Neuropathogenicity and susceptibility to immune response are interdependent properties of lactate dehydrogenase-elevating virus (LDV) and correlate with the number of N-linked polylactosaminoglycan chains on the ectodomain of the primary envelope glycoprotein.

We have developed differential RT-PCR methods to distinguish different isolates of LDV and have purified several quasispecies by repeated end point dilution in mice. They fall into two groups, each possessing two or more members. Group A viruses are non-neuropathogenic, highly resistant to in vitro neutralization by antibodies and efficient in establishment of a life-long, persistently viremic infection in mice despite a detectable immune response. Group B viruses, on the other hand, are neuropathogenic, much more sensitive to antibody neutralization and have an impaired ability to establish a high viremia persistent infection in immune competent mice. These properties seem to be interdependent and correlate with the number of N-glycosylation sites on the short (about 30 amino acid long) ectodomain of the primary envelope glycoprotein, VP-3P, which probably is part of the attachment site for the LDV receptor on permissive cells and harbors an epitope(s) reacting with neutralizing antibodies.
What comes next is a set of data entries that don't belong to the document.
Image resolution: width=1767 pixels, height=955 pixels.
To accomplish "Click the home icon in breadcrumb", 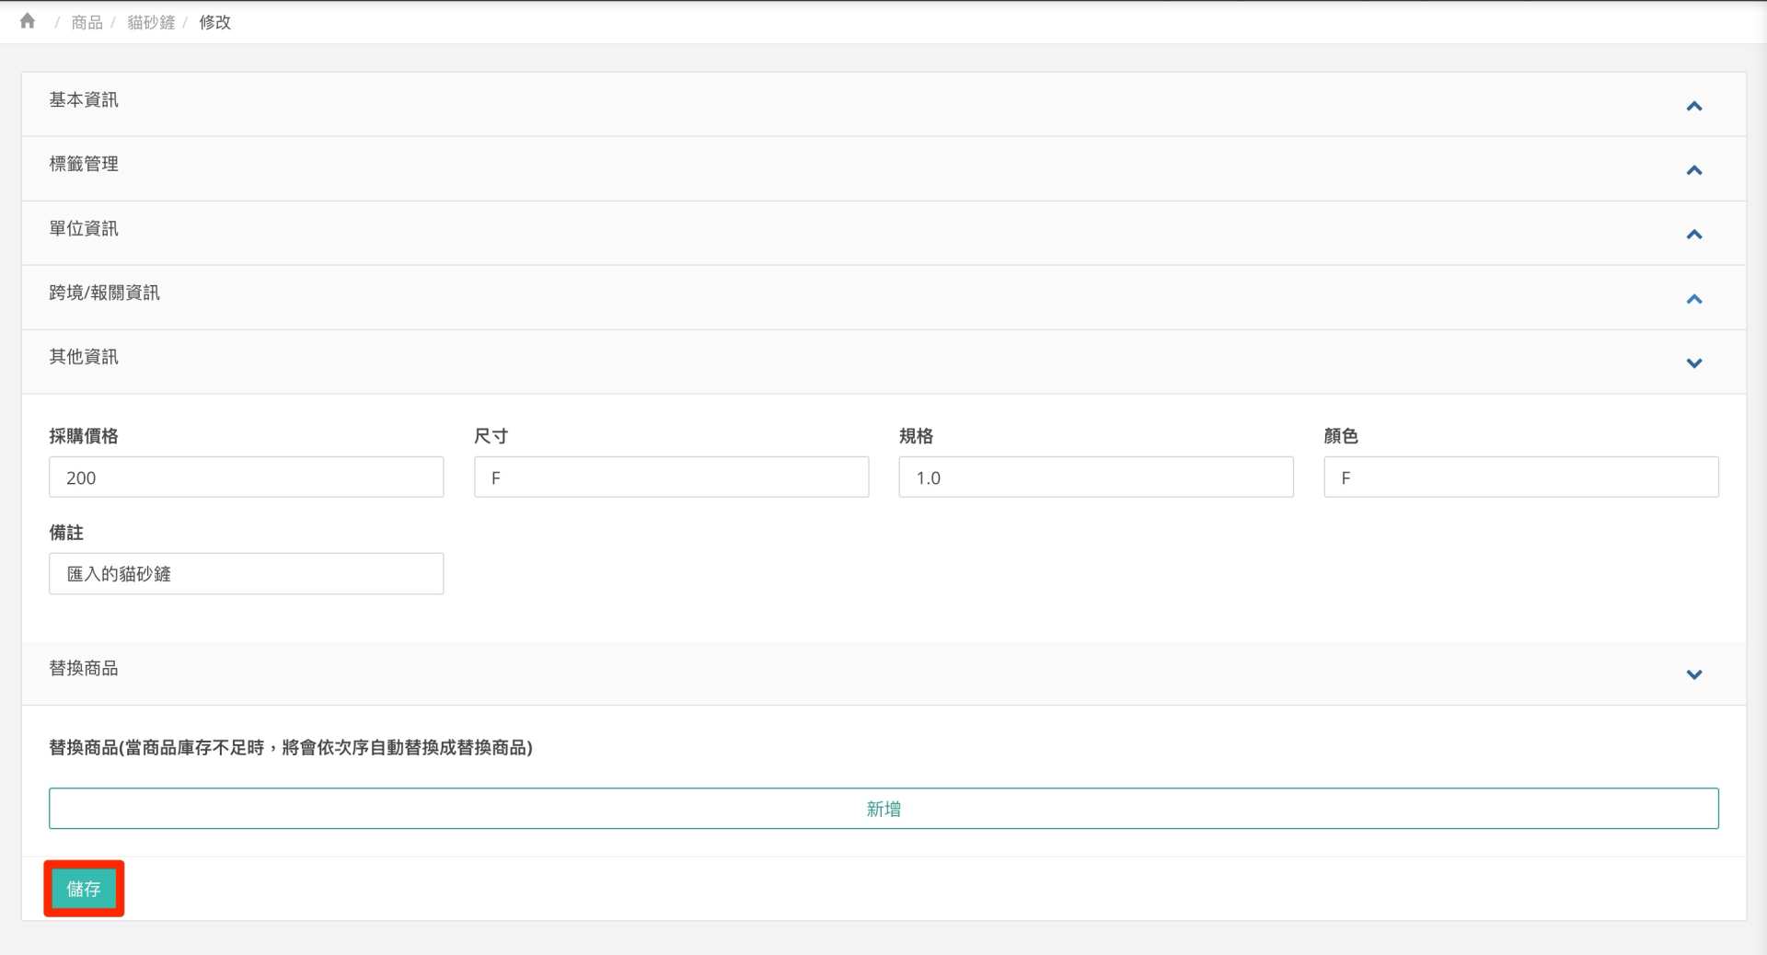I will tap(28, 21).
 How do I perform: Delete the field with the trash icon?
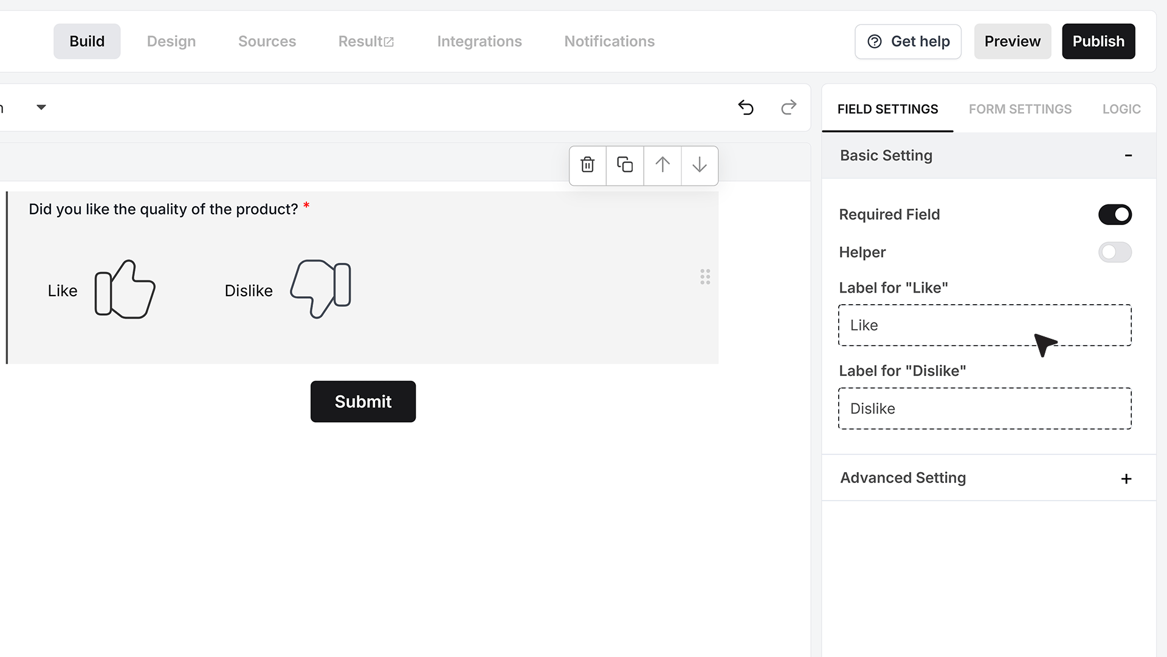pos(587,165)
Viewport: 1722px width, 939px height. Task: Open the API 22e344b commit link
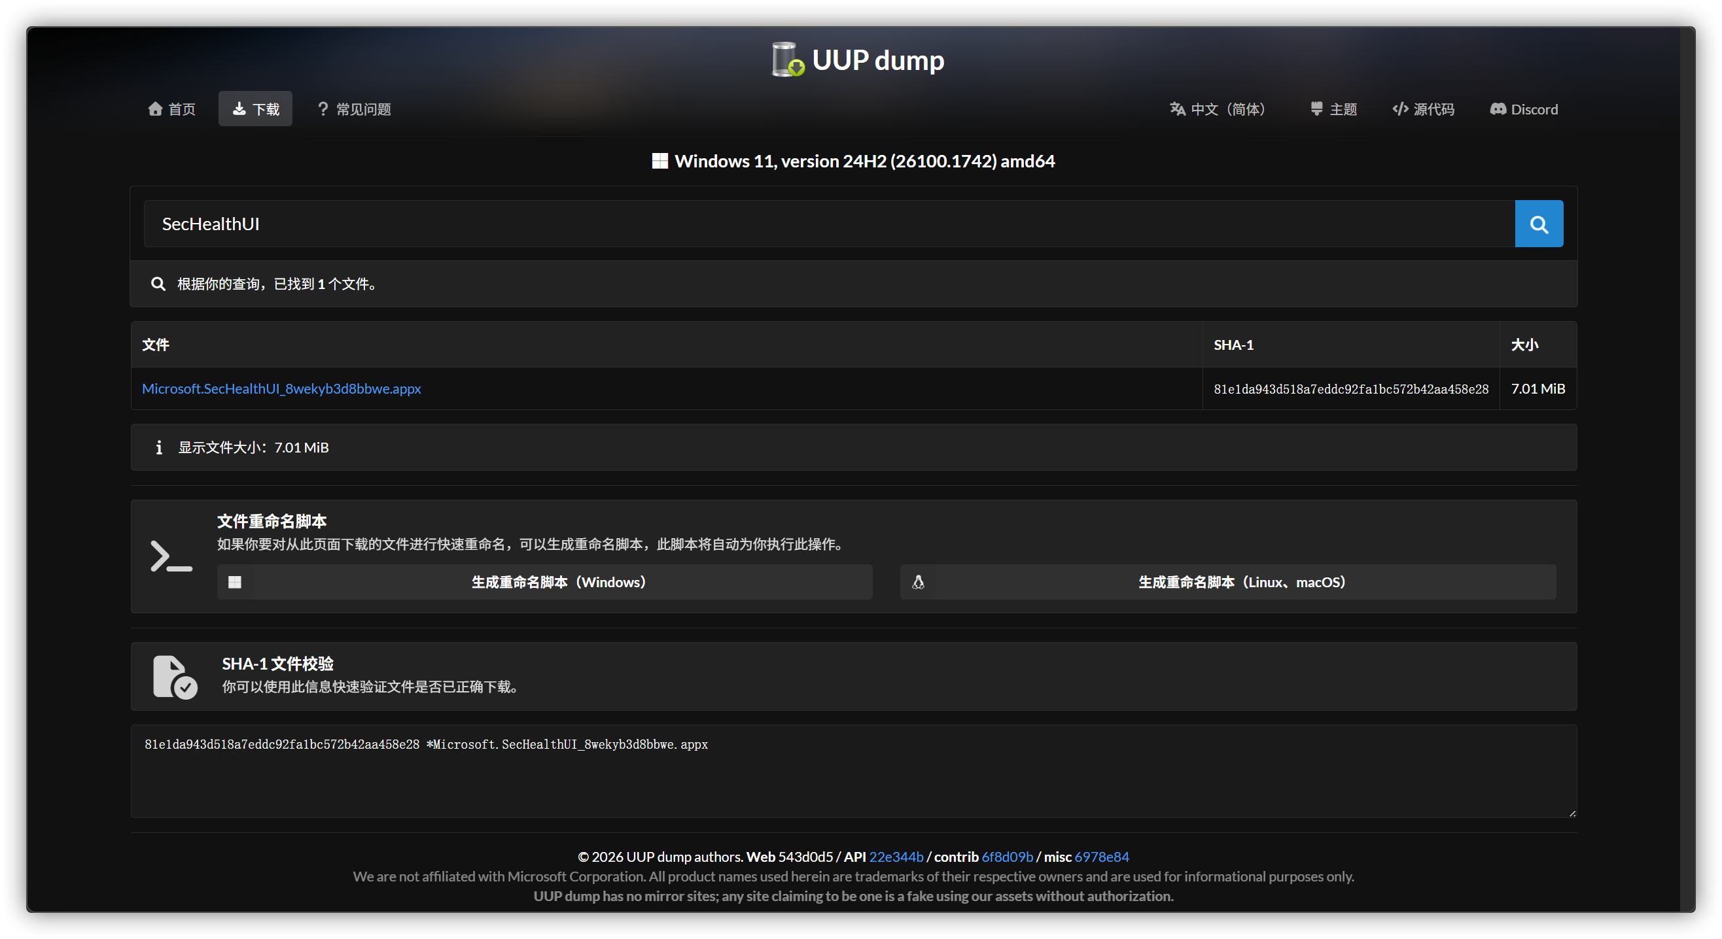point(896,857)
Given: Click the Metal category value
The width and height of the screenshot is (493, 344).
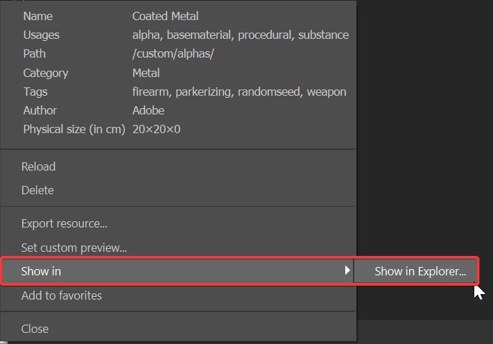Looking at the screenshot, I should pos(146,73).
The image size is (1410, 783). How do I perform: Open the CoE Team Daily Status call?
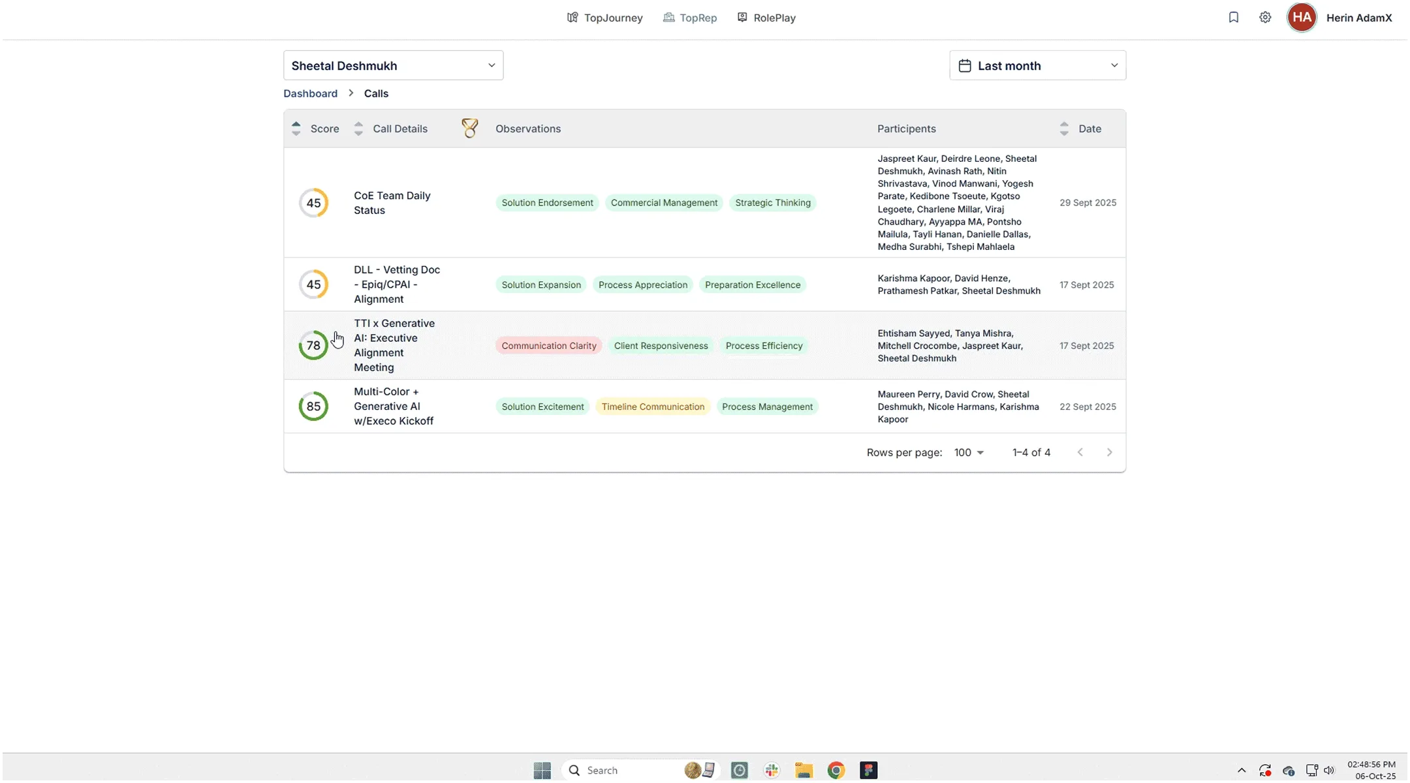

Group A viruses possess three closely spaced N-linked polylactosaminoglycan chains, whereas group B viruses lack the two N-terminal ones. We postulate that lack of these polylactosaminoglycan chains endows group B viruses with the ability to interact with a receptor on anterior horn neurons resulting in neuropathogenesis. At the same time, it increases an interaction with neutralizing antibodies thus impeding the infection of macrophages newly generated during the persistent phase of infection which is essential for the continued rounds of replication of the virus.